Si dichiara innocente Marco Bianchi, il giovane per cui il pubblico ministero ha chiesto l’ergastolo per l’omicidio di Willy Monteiro Duarte. “Ho toccato il fondo. Ecco la vostra soddisfazione. È una cosa che non auguro a nessuno, la sensazione di essere da soli, al buio. Sono andato giù, ma oggi ho deciso di rialzarmi e combattere per la verità e per la vita”, ha scritto Bianchi in una lettera inviata dal carcere di Viterbo all’agenzia Adnkronos. Così accusa i giornalisti di aver detto falsità sul suo conto, ma soprattutto si rivolge alla madre di Willy e sostiene di non c’entrare niente con la morte del 21enne: “Sono vittima di un processo mediatico, il vero colpevole” (si riferisce a Francesco Belleggia) “è ancora tranquillo a casa sua”.
La tragedia si è consumata a Colleferro, la notte del 6 settembre 2020. Sotto accusa ci sono Bianchi, suo fratello Gabriele (per cui è stato chiesto l’ergastolo) e altri due uomini Mario Pincarelli e Francesco Belleggia (per loro sono stati chiesti “soltanto” 24 anni di reclusione). In vista della sentenza, attesa per il prossimo 4 luglio in Corte d’Assise a Frosinone, Bianchi ha deciso di farsi sentire: “Sia io che Gabriele continueremo sempre, da uomini veri, a dire che non c’entriamo nulla con questo crimine”. “Non siamo degli psicopatici che negano davanti all’evidenza e prima o poi la verità uscirà fuori. C’è una grande differenza tra farsi la galera da colpevoli e farsela da innocenti. E quando tutto questo finirà, se ci sarà la possibilità di incontrarmi un giorno, rimarrete a bocca aperta stupiti, capendo che non siamo le brutte persone descritte dai media: quel ragazzo non è morto per mano nostra. L’ho messo in chiaro in aula, davanti al giudice, guardando in faccia la povera madre di Willy”. ha aggiunto.

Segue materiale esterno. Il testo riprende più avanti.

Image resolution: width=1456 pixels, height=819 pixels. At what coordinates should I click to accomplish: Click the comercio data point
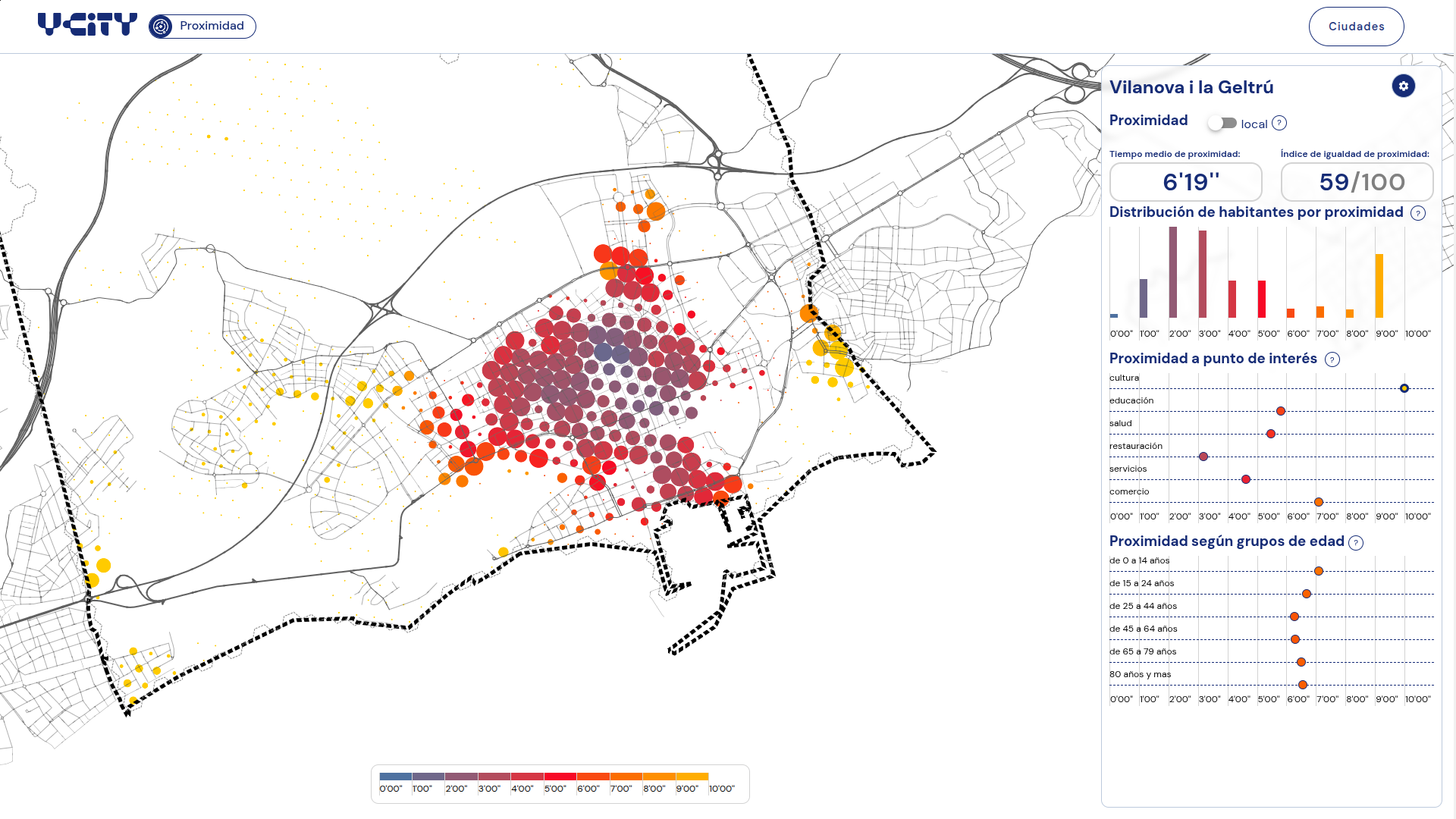(1319, 502)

Nella lettera Marco Bianchi si rivolge direttamente alla madre della vittima, Lucia Monteiro: “Signora mia ogni volta che ho la possibilità di guardarla” la donna è stata sempre presente alle udienze “vedo il dolore e l’odio che può provare per chi le ha portato via suo figlio. È lo stesso sentimento che leggo negli occhi di mia madre, che è morta dentro e prova rancore per il vero colpevole, il bugiardo che ha rinchiuso i suoi figli in carcere al suo posto, per un crimine che non hanno commesso. Signora, io la guarderei come guardo mia madre. Se io e mio fratello fossimo gli artefici della morte di suo figlio, mai ci saremmo permessi di sostenere il suo sguardo come abbiamo fatto durante il processo, di guardarla come se guardassimo nostra madre. Non ci saremo mai permessi di negare le nostre responsabilità per tornare liberi: io, personalmente, mi sarei sentito sporco e infame”. Sostiene di aver detto fin da subito la verità l’ho detta subito, dichiarando di aver colpito Willy con “Una spinta e un calcio, ma solo per allontanarlo dal mio amico Omar” (Shabani, sentito in aula come testimone). “L’ho colpito al fianco, tanto è vero che non ha nemmeno fatto in tempo a cadere che si è subito rialzato” ha concluso.
Nelle lettera di sette pagine trova lo spazio per parlare dell’Mma, lo sport che praticava insieme al fratello: “Non mi sarei mai permesso di infierire con le responsabilità che derivano dallo sport che sia io che mio fratello praticavamo. A noi la Mma ha insegnato ad essere uomini, ad avere il controllo di noi stessi e ad essere sempre lucidi nelle azioni che commettiamo. Lo sport non ci ha insegnato certo ad essere assassini, al contrario ad essere responsabili, ad avere il pieno controllo della nostra forza”.